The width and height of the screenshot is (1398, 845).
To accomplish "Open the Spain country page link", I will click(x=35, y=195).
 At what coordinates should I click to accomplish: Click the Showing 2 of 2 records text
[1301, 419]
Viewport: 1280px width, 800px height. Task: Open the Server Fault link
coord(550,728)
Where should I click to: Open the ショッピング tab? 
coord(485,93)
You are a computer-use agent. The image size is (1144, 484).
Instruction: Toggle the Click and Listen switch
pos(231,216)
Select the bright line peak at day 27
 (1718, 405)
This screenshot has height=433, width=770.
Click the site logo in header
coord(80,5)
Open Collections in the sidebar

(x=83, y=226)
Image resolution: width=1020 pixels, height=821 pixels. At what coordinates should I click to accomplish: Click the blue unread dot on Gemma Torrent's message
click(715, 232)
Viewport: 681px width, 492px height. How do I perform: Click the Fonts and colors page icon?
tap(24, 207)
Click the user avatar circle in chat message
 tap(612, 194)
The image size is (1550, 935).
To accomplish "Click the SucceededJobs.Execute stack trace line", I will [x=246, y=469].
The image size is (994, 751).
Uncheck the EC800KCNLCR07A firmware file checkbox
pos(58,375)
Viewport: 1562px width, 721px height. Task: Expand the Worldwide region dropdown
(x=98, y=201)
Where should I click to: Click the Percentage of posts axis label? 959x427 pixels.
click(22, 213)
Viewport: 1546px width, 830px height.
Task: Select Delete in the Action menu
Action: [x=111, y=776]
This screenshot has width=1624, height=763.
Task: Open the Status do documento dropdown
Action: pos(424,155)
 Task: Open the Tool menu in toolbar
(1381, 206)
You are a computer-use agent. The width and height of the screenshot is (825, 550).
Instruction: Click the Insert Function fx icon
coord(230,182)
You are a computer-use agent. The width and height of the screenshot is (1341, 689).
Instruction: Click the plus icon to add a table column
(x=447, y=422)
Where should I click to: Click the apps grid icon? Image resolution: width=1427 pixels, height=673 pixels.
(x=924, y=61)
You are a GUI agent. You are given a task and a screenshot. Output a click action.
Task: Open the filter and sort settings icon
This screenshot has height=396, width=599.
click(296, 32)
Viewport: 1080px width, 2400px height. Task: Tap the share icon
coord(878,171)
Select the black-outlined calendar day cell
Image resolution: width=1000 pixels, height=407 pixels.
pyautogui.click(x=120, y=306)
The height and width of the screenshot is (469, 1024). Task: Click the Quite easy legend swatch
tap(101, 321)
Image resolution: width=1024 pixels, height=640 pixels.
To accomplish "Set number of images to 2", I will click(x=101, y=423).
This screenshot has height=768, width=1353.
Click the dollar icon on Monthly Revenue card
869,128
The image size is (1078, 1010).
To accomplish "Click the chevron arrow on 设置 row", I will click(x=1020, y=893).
- - -
- **Instructions for the task**:
Find the lines above that contain the word "size" and collect them.

- **Your response**:
You are a computer-use agent. The image size is (1144, 484).
The image size is (1550, 935).
The image size is (994, 751).
The image size is (1078, 1010).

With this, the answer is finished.